In Africa, millipedes are affectionately known as “shongololos” – a name given to them by the indigenous people – from the word “ukushonga” meaning ‘to roll up’, as these little creatures do when they are threatened. In central/east Africa the locals called the first trains that they saw ‘shongololos’ because they resembled these funny little creatures. They fall under the class Diplopoda and family Spirostreptrornorpha.
Millipedes are arthropods, which means that they are invertebrates that have an exoskeleton. Their bodies are divided into segments, mostly two fused together, and each segment sports a couple of pairs of legs. Those segments with two pairs are called diplosomites. On the segments immediately behind the head, there are only single pairs of legs and these are known as somites. The last few segments, near the anus, have no legs at all.
I love watching millipedes walk as their legs move in a wavelike motion – perfectly synchronized as they go. When my legs are weary from a long walk, I often wish I had a few extra pairs in reserve to help me continue on my journey. Millipedes don’t actually have 1000 legs as their name suggests, but sport between 36 to 400 – thank goodness they aren’t human and need shoes!
I avoid picking them up, because they have a tendency to give off an awful smell that is difficult to remove from your hands. When in danger, they sometimes secrete hydro cyanic acid, which repels predators. They also curl themselves up into a coil to protect their vulnerable underside, known as the sternite or sternum.
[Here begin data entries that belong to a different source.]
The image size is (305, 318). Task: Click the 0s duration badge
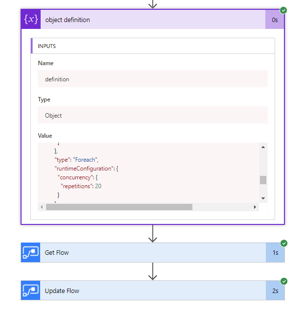pos(275,20)
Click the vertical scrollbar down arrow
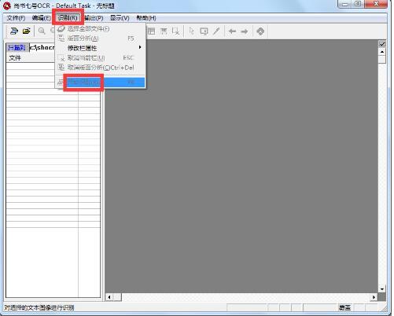 382,289
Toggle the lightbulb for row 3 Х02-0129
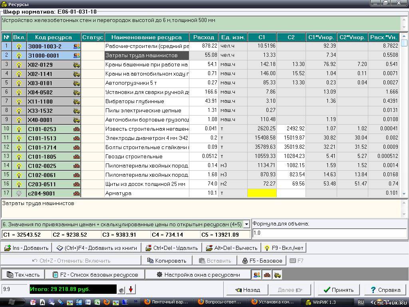The height and width of the screenshot is (307, 409). [18, 65]
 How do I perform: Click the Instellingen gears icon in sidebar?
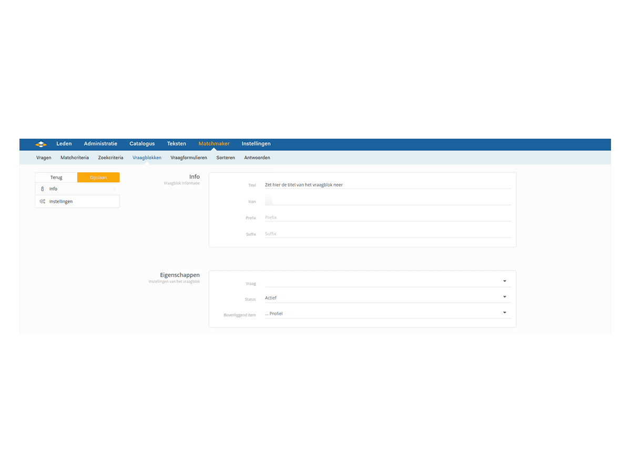(x=43, y=201)
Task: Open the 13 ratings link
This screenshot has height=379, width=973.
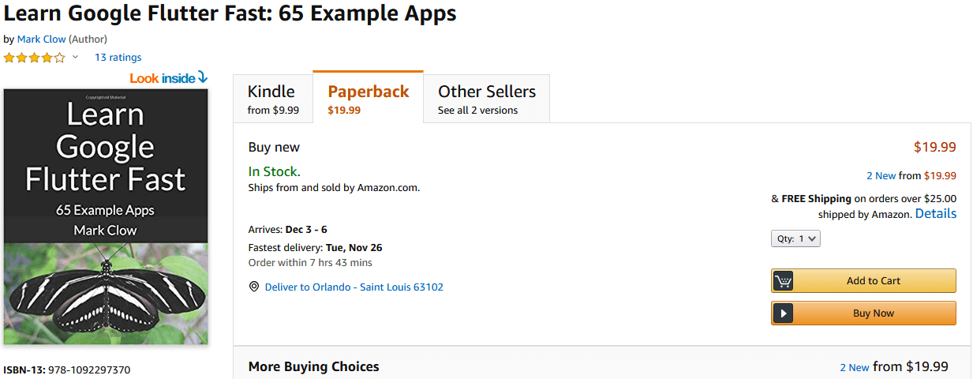Action: (x=118, y=57)
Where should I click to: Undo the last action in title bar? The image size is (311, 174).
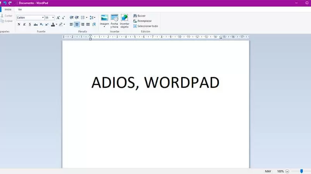tap(5, 3)
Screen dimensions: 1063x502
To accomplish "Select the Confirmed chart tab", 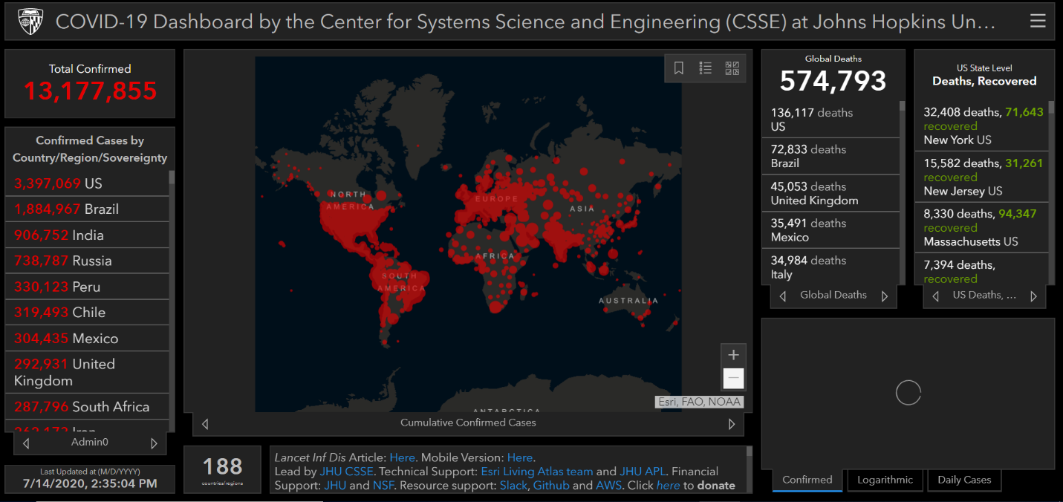I will [807, 480].
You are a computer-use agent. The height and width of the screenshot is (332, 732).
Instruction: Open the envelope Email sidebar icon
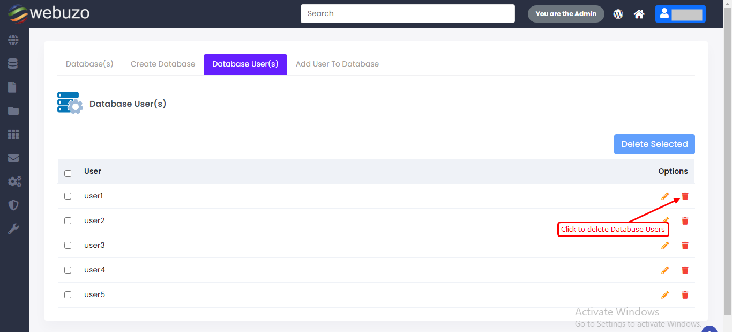coord(13,158)
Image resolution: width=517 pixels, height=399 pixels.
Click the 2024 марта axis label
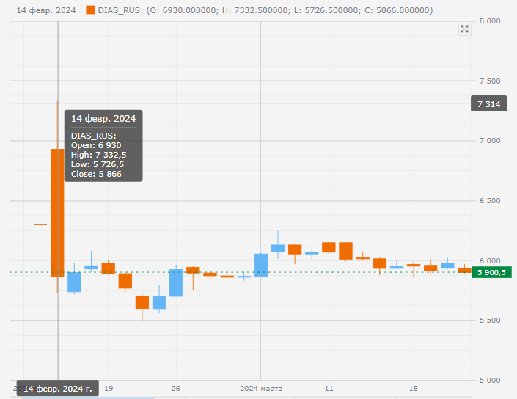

They mostly eat decaying plant matter, but the ones around here are seen happily devouring ants – and they have a never-ending supply.
Shongololo’s moult as they grow, and one often sees dull grey empty shells lying on the ground. With each new exoskeleton they acquire more segments and more legs. They lay between 10 and 300 eggs and the hatchlings are perfect little replica’s of the adults except that they only have three pairs of legs initially. I believe that they moult for the first time within 24 hours of hatching and continue to do this throughout their lives.
They’re interesting little creatures that I’m always happy to see, especially if we meet after a good rainfall!